Spiritflights, fledgling and ancient


Upheaval and peace

As I sit here, the shadows are lengthening and evening is fast bidding late afternoon adieu. It is the time of deepening darkness and of quiet reflection, sometimes wistfully so.

Last Monday, the 23rd, I received a phone call from my father. Before the phone rang, my hand was reaching toward it, and I knew who would be calling and why -- one of those moments of knowing without understanding how you know. And one of those moments when you wish you knew nothing because there was nothing to know.

All of that to say that that day, my great-uncle began his journey to the Summerlands. Brightest journey, I felt the words come, and with them, a wave of relief that his suffering is now past and he is surrounded by peace and light and beauty.

Words fail to capture the brokenhearted tears that just kept flowing, and the wrenching sobs of grief that left me voiceless and feeling quite ill for a few days...and yet, that sorrow is all selfish. I miss him fiercely; he was an extraordinary person -- and *is* such an effervescent, bright, storied soul. I look forward to when our spirits might cross paths again.

There's so much right now that's hard to grasp -- that I can't ever call him now to hear that "New Joisey" accent that always made me smile. No more letters smelling faintly of his favorite pipe tobacco, and filled with love and warmth and laughter, the serious and silly and mundane all wrapped together in the best kind of present: time.

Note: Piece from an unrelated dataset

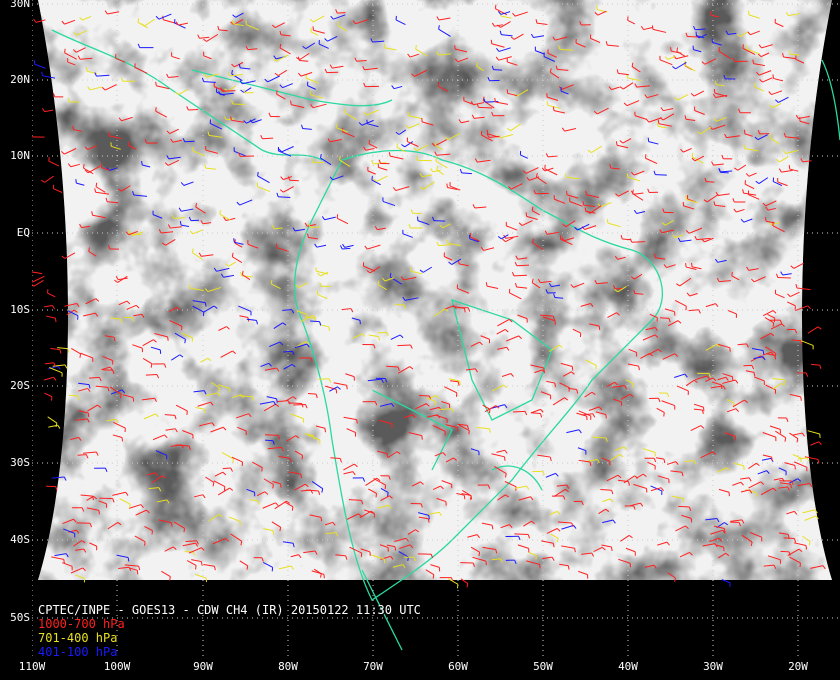 Image resolution: width=840 pixels, height=680 pixels. I want to click on legend-item: 401-100 hPa, so click(78, 652).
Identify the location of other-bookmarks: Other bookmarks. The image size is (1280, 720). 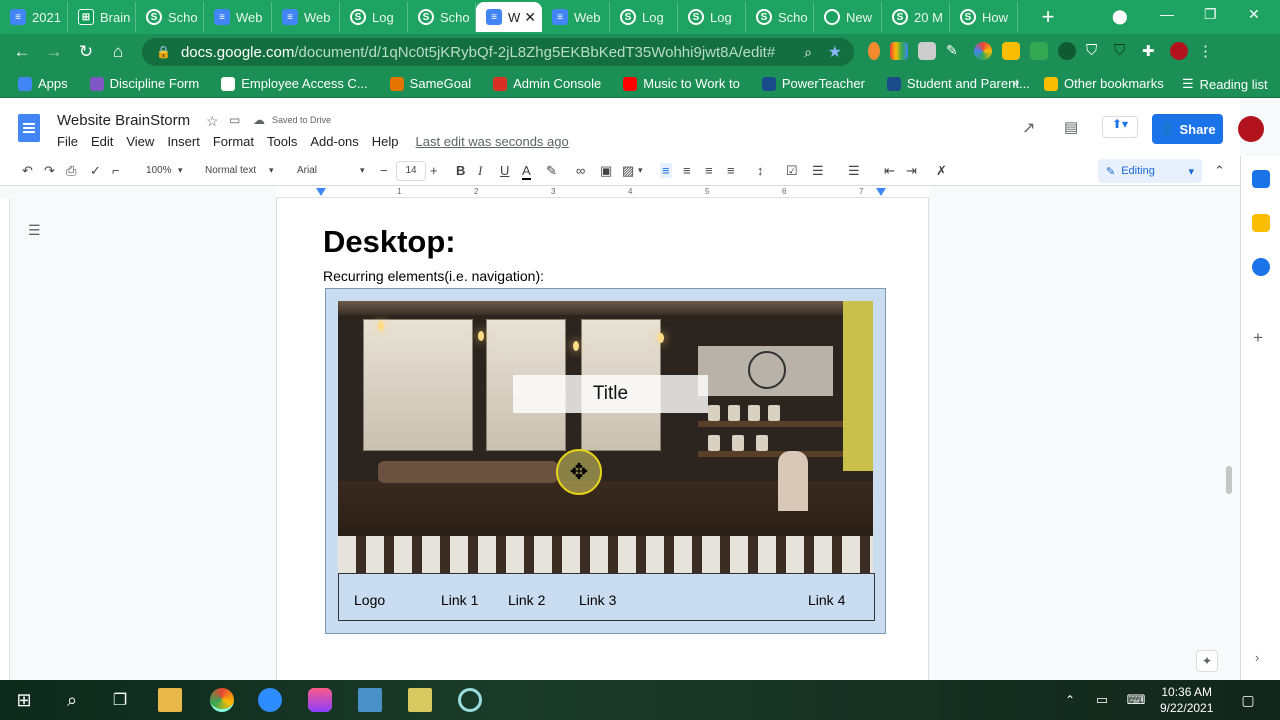
(1104, 84).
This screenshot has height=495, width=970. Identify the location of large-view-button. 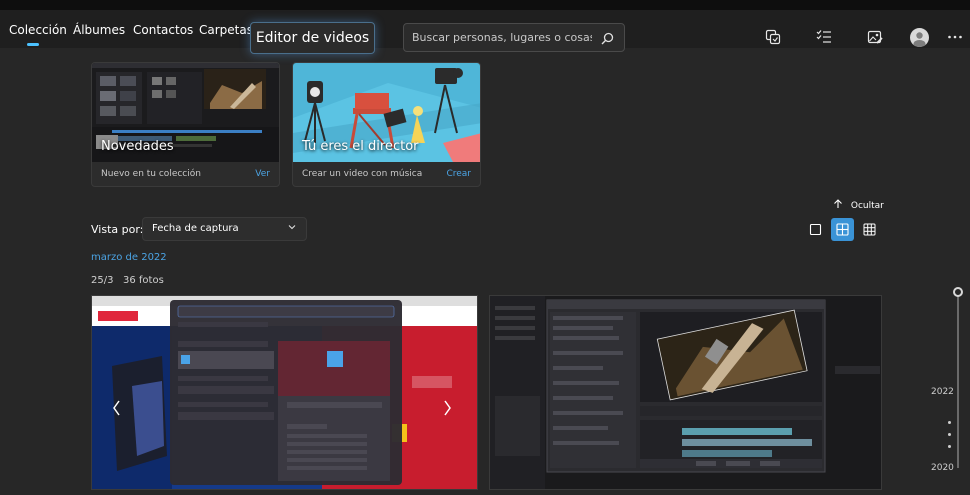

I've no one to write to now, none left in my life who value the handwritten letter as I do. The other, my paternal grandmother, passed on in 2008. Her scratchy, spidery script and his blocky, thick print...they wove my life with reassuring patterns of family and familiarity, comfort and understanding.

I suppose being pen pal-less is okay right now, as my address may be changing in the next six weeks or so. If my spouse gets the out-of-state job he's interviewing on site for on Thursday, I will be packing up and painting walls and generally in chaos for the next several weeks!

It occurs to me that upheaval is as much a constant in our lives, at least in certain chapters, as stability ever is. And in reflecting on this, I come across a quote in my mind from Gandhi:

"Each one has to find his peace within. And peace, to be real, must be unaffected by outside circumstances."

This, then, is my goal on the journey right now. To flow with the changes, to use the chaos to deepen the serenity at the core of my IS a journey, an ever-changing one, and I am learning to be grateful for opportunities for growth.